The PMB integrates the budget and schedule in a way that presents the work as achievable. Everyone needs to feel it’s a realistic representation of the work required so that at the IBR there is confidence in the overall plan.
Manage the risk
Risk management is something you’ll do throughout the project or program. The IBR is business-focused, so expect risk to be a big part of what you’ll discuss during the review. You’ll be expected to talk about the risks to the PMB based on the processes in place and the likelihood of achieving delivery as specified in the baseline. In other words, the more you can show that you have solid processes in place, the lower the overall risk of delivery should be.
A solid risk management process leading up to the review will help the team prepare for this. There should be a set of process documents that outline what is expected and classify any risks that have an impact on the PMB. Those are the risks that will play the biggest part in the IBR. Make sure each risk has the normal things you’d expect to see on a risk log:
- Likelihood of occurrence
- Impact(s) if it does happen with a severity rating
- Risk response and appropriate management actions
- Risk owner who will lead on the relevant management plan.
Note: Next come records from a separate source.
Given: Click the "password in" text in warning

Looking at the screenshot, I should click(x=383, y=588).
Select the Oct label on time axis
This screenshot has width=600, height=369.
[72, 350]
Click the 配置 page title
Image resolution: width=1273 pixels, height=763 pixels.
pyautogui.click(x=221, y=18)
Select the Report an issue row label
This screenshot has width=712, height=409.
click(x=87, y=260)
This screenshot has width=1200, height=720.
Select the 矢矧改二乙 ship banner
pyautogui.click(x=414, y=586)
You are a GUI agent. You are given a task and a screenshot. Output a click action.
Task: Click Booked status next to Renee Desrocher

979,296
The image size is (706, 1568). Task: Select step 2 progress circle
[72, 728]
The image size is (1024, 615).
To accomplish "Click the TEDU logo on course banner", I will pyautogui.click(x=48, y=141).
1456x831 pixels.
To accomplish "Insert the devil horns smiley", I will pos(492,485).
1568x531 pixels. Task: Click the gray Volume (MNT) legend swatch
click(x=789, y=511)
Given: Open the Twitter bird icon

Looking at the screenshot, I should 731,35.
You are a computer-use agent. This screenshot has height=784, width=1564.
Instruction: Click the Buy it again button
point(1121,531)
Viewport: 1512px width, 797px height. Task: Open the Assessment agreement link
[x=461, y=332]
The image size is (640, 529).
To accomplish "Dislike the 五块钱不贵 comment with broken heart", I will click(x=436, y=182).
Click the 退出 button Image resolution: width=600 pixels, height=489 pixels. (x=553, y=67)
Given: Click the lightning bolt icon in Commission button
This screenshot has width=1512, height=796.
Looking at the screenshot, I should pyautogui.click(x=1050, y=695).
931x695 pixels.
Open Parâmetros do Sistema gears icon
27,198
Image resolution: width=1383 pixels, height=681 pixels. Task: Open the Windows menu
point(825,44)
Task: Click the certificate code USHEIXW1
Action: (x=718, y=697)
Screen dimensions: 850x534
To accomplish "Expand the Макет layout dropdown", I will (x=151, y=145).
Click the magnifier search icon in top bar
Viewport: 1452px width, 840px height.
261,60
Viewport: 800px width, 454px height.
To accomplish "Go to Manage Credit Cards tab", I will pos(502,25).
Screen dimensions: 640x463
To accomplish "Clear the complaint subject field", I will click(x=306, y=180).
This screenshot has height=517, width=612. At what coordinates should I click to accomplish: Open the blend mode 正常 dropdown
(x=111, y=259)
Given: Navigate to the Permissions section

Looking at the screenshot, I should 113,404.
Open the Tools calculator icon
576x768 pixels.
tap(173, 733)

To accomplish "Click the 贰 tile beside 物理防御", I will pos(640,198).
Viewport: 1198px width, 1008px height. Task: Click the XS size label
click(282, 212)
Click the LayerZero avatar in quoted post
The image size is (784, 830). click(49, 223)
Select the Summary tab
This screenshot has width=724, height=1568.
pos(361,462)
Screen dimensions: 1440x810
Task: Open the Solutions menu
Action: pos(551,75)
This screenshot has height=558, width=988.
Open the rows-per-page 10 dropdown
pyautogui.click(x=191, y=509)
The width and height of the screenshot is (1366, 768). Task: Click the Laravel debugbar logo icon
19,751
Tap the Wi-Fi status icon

The risk management process continues after the IBR as well, and in fact the review itself might throw up some new risks that the program manager can add to the risk log.
Manage the schedule
Finally, there’s work to be done to make sure your schedule is IBR-ready. In fact, there are a few business processes that fall into this category, but we are including them all under the heading of ‘schedule management’ because your expert schedulers and earned value management analysts on the team will probably handle them all together.
They include:
- Maintaining the schedule accurately with resource allocations
- Inputting actual data and reviewing estimates to ensure estimate at completion is accurate
- Preparing earned value management reports for the program team to assist with decision-making.
In other words, carrying out their normal roles to support the management of the program.
If these roles do not happen in a professional and timely way, the earned value management data will be out of date, the schedule won’t reflect what is actually happening on the ground and the program management team won’t have the information they need to forecast forward or manage performance. The IBR will be inherently more risky because the underlying processes to support delivery are weak.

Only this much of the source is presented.